Missing for three decades: Handwritten novel was being used as a teaching tool

Andy Lamey, National Post

A Lucy Maud Montgomery manuscript thought to have vanished decades ago has resurfaced and been donated to the University of Guelph.

Rilla of Ingleside, the eighth book in the Anne of Green Gables series, tells the story of Anne's teenage daughter Rilla, who grows up on Prince Edward Island during the First World War. According to Bernard Katz, head of special collections and library development at the University of Guelph, the manuscript for the 1921 novel was mentioned in a codicil to Montgomery's will, drawn up in 1939, which bequea thed a list of her possessions to her two sons.

"Of the things that were still in her hands at the end of her life -- she died in 1942 [at the age of 67] -- I think Rilla was the most important one that we didn't know where it was," Katz said.

Montgomery published 20 novels, a book of poetry and roughly 500 short stories. Most of the book manuscripts are accounted for, including 15 novel manuscripts that have been gradually acquired by the Confederation Centre Art Gallery and Museum in Charlottetown, P.E.I. But the location of the Rilla manuscript has long baffled scholars, who were not sure if it even still existed.

Now, the past three decades of the manuscript's existence have been accounted for Emily Woods, a retired schoolteacher and church programming director in Guelph, says she obtained it while living in King Township, outside Aurora, Ont.

"I received the manuscript as a gift from a member of [Lucy Maud Montgomery's family]," said Woods. "I can't remember exactly, but it was the end of the 1960s."

In 1911, Montgomery married Ewan Macdonald, took his last name and relocated permanently to Ontario. Woods will not disclose which member of the Macdonald family gave her the manuscript, as "I haven't discussed [the bequest to Guelph] with that person."

She would only reveal that it came to her through a work association.

"I had been teaching creative writing, and so the member of the family gave it to me so I could show it to the students who were doing some writing projects," Woods said.
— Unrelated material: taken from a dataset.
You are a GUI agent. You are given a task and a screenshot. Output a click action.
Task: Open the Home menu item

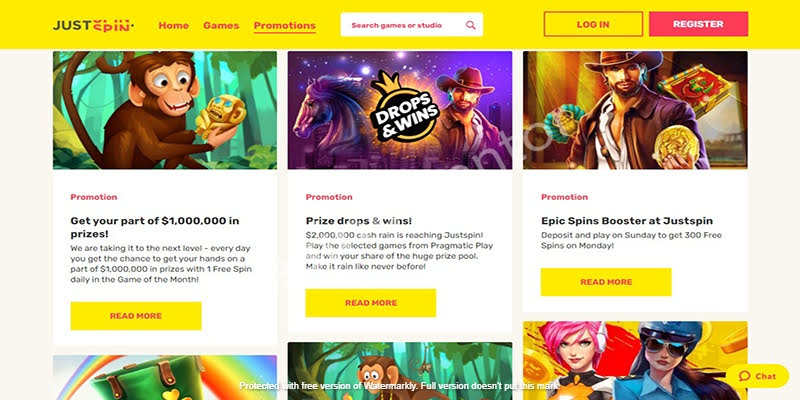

After using the manuscript in her classes, Woods brought it home. "We would have guests once in a while and we would talk about this, and out it would come from a brown paper bag, where we kept it," she said. "I shudder now to think of the casual way it was treated."

In 1998, Woods and her husband showed the manuscript to a bookbinder and inquired about what could be done to protect it. That began the process of trying to place it in a protective environment, Woods said.

According to Mary Rubio, a professor of English at the University of Guelph, Rilla of Ingleside is important for historical reasons.

"I think it is one of her most interesting novels because it's a women's novel about the First World War and there are very few of them," Rubio said. "I'm not aware of another Canadian one which has anything like the [same] impact."

At 564 pages, the handwritten manuscript is longer than the published book, which tend to run at about 290 pages. Katz and Rubio say there are revisions on every page.

In a 1920 journal entry, Montgomery wrote of Rilla of Ingleside that "I don't like the title. It is the choice of my publishers. I wanted to call it 'Rilla-my-Rilla' or at least 'Rilla Blythe.' [Anne's married name]." The cover page of the manuscript carries all three titles.

The manuscript, parts of which are on public display, will join Guelph's existing collection of Montgomeriana, which includes her original diaries. A ceremony celebrating the donation of the manuscript is planned for Jan. 19.